To run the inference on a pre-trained model, you can use the following command. Huggingface will automatically download the modelif it does not detect it in your local Huggingface cache. So you don't need to download the model manually.

However, be aware where the huggingface cache is located in your system. I recommend you to manually set this repo every time you run LLMs. Later versions of huggingface uses HF_HOME rather than TRANSFORMERS_CACHE, but only setting HF_HOME could lead to error. I recommend you to set both of them.

export TRANSFORMERS_CACHE=[/path/to/huggingface/cache]

Then you can run the inference script.

python infer.py

Finetune (with QLoRA)

"Finetuning" basically means training an already-trained model. However, the training process is usually computation-comsuming, and requires a lot of memory. Therefore, the code I provide here uses QLoRA to finetune the model.
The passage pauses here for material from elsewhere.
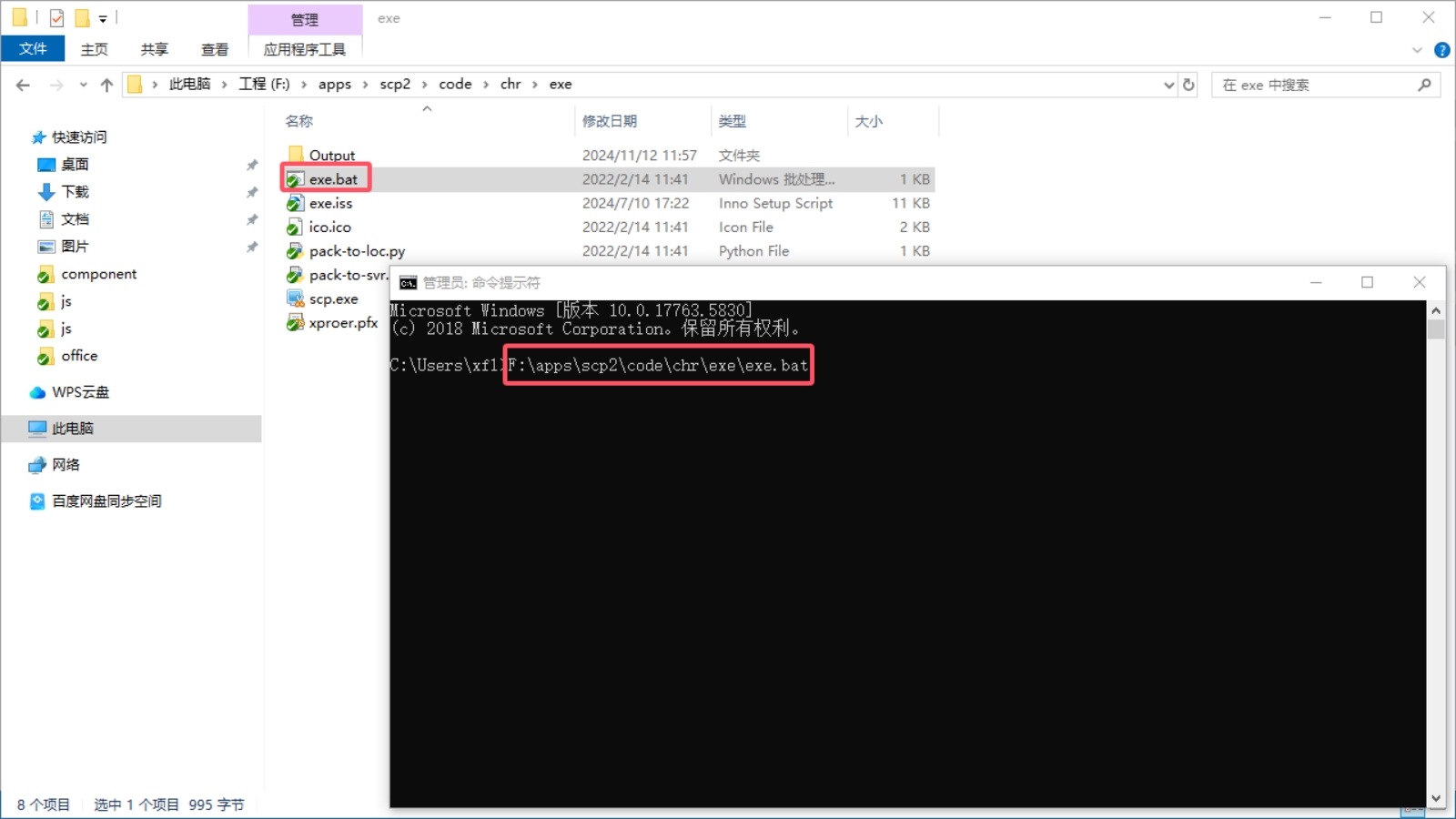Viewport: 1456px width, 819px height.
Task: Open recent locations dropdown arrow
Action: pyautogui.click(x=83, y=85)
  • "Q" means quantization, where the model's weights are saved in lower precision (e.g., 8-bit integers). In this way, the training will take much less memory, so you can do it with fewer GPUs.
  • "LoRA" is short for low-rank adaptation, which means the model's weights are decomposed into two matrices, and the training is done on these two matrices. This also reduces the memory requirement and computation cost. Note that, both methods come with a drop of accuracy when your dataset is large. However, when you have a very small dataset (say less than 1000 entries), then you can always use QLoRA to finetune the model.

RAG (Retrieval Augmented Generation)

(Note this is more related to industrial application than research)

RAG is a model that combines a generative model with a retrieval model. The retrieval model is used to find the most relevant information from a large corpus, and the generative model is used to generate the answer.

Say you build a server for a company that sells burgers, then you will have a dataset that saves all the ingredients of each burger. You query the language model with a question saying

"Is there cheese in BigMac?"

and then the retrieval model will find the most relevant burger (BigMac) and return the ingredients of BigMac. The generative model will then generate the answer based on the ingredients, and say

"Yes, BigMac has cheese"

In my example, I provided a .pdf file. Just to give you an idea of how you can use different types of files for your retrieval model.

Note that the gpt models perform much better than any local model, so I recommend you to use that for learning. All you need to do is to have an OpenAI account, attach a credit card, and get the OpenAI token from its API.

Agent

(Note this is more related to industrial application than research)

Sometimes you need the model to use external functions or tools to assist it. For example, when you want to know the weather of Abu Dhabi TODAY, then the model must see the weather report from the internet. This is where the agent comes in. It instructs the model to write code that uses the tools.

In my example, I provided the code that uses OpenAI model to search on Wikipedia and use calculator. You can ask questions like: What is the size of UAE?